You know how it is when you get a Really Good Idea for a knitting project and you just can’t think abut anything else. I know you do.
What happened when I talked about Brother Amos socks in the last podcast, is that the idea for said socks lodged deep within the knitting cortex of my brain, which you can see here, in pink. (Click the image for more inside views of knitter’s brains.)
Brother Amos, in case you missed the memo, is the dour patriarch of the Starkadder family; the fiery religious nutjob of a preacher in Stella Gibbons’ novel Cold Comfort Farm. Weekly sermons to his flock, the Quivering Brethren, are completely over the top, yet never wander too far from reality, and they’re one of my favourite parts of the novel.
“Ye are all damned!”
Makes me laugh out loud every time I read it.
What I wanted to knit were not necessarily socks that Brother Amos would wear. He would, I am absolutely certain, be unlikely to embrace the frivolity of handpainted yarn, let alone lace. Instead, I wanted to knit socks that I would wear; socks which somehow capture the essence of Brother Amos, himself. The idea prodded and poked until I had found suitable yarn from stash, and would not let me rest until I had designed and knit the socks.
After scouring Barbara Walker’s stitch dictionaries One and Two, I settled on a lace pattern called Flame Chevron. The beauty of this pattern lies in the sculptural curving lines of the stacked SSK and K2tog stitches that create the flickering flames. (The perfect reminder that, in Brother Amos’ world view, we’ll all “fritter and fry” one day for our transgressions.)
The openwork created by the yarn overs, as Barbara says herself, is “rather incidental”. In fact, the pattern can be worked without the yarn overs, by substituting M1 increases, and the result, says the divine BW, is a “fascinatingly textured solid fabric”.
Worked in something approaching a solid coloured yarn, socks in the solid stitch pattern would be suitable, I think, for a man, and might even be something Brother Amos would wear on Sundays. With the stitch pattern and a ball of nearly flame-coloured Trekking XXL in hand, I went to work.
I believe I am on record as a toe up gal, with strong leanings towards heel flap construction, and a decided preference for socks that stay up. On the bind off issue I have been a reluctant practitioner of EZ’s sewn stretchy bind off method – the one that employs a darning needle and far too much time. It works, but it adds a step to the finishing and, being sewn, means that undoing your knitting is not easy. While I have never in the course of my knitting life found an occasion to unknit a sock, you never know. It could happen.
Still in pursuit of the perfect sock pattern, and bearing all my requirements in mind, I knit. For two weeks I knit and ripped and knit, and… I think I’ve done it.
I think I may have actually have gone and done it.
The resulting socks, finished this week, tick all my sock boxes. Judy Decker’s Magic Cast On? Check. Sherman Toe? Check. Widdershins-esque gusset and heel flap? Shaped calves for stay-up-osity? Check and check. Flexible, easy and totally clever way to end the the sock without sewing? Oh yes, check!

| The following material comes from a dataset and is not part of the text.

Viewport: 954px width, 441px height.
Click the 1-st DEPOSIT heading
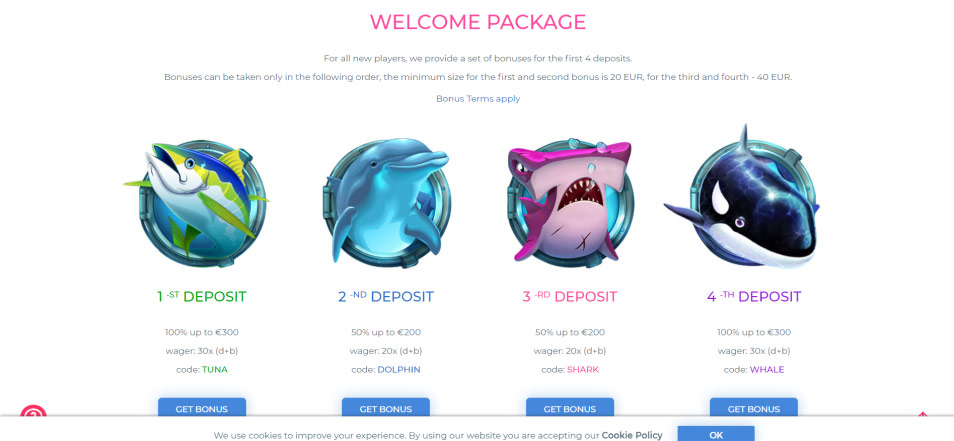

Intrepid test knitter, Rebekkah, of Bowerbird Knits is currently having a go at the pattern. (Check out her kilt hose – the woman knows from socks.) The pattern for Brother Amos’ Socks includes sizing for both men and woman, and two stitch patterns – Hellfire Lace and Brimstone. And the yarn…
Well, you can, of course, knit these in whatever colour your little heart fancies. However, MamaE has got the dyepot simmering, and has promised a Hellfire colourway hot enough to scorch the soles of your feet, and a smouldering Brimstone colourway of glowing charcoal, with touches of bright embers. I can’t wait to to see them myself, and will post pictures as soon as they arrive. Once the socks have been knit, and photographed, the pattern will be available for download.
Just so you know, I’m not being coy about the socks, teasing you with description while withholding images. I did try to take pictures of the finished socks today, and met with the usual obstacles to photography. I will try again when the Official Dog Wrangler returns from work.
Having been immersed in a sock knitting cavern with Brother Amos for the past couple of weeks, I emerged this morning, blinking into the light, and realized that it’s podcast production time again. I could wonder where the time went, but you know how it is when you get a Really Good Idea for a knitting project and you just can’t think about anything else. I know you do.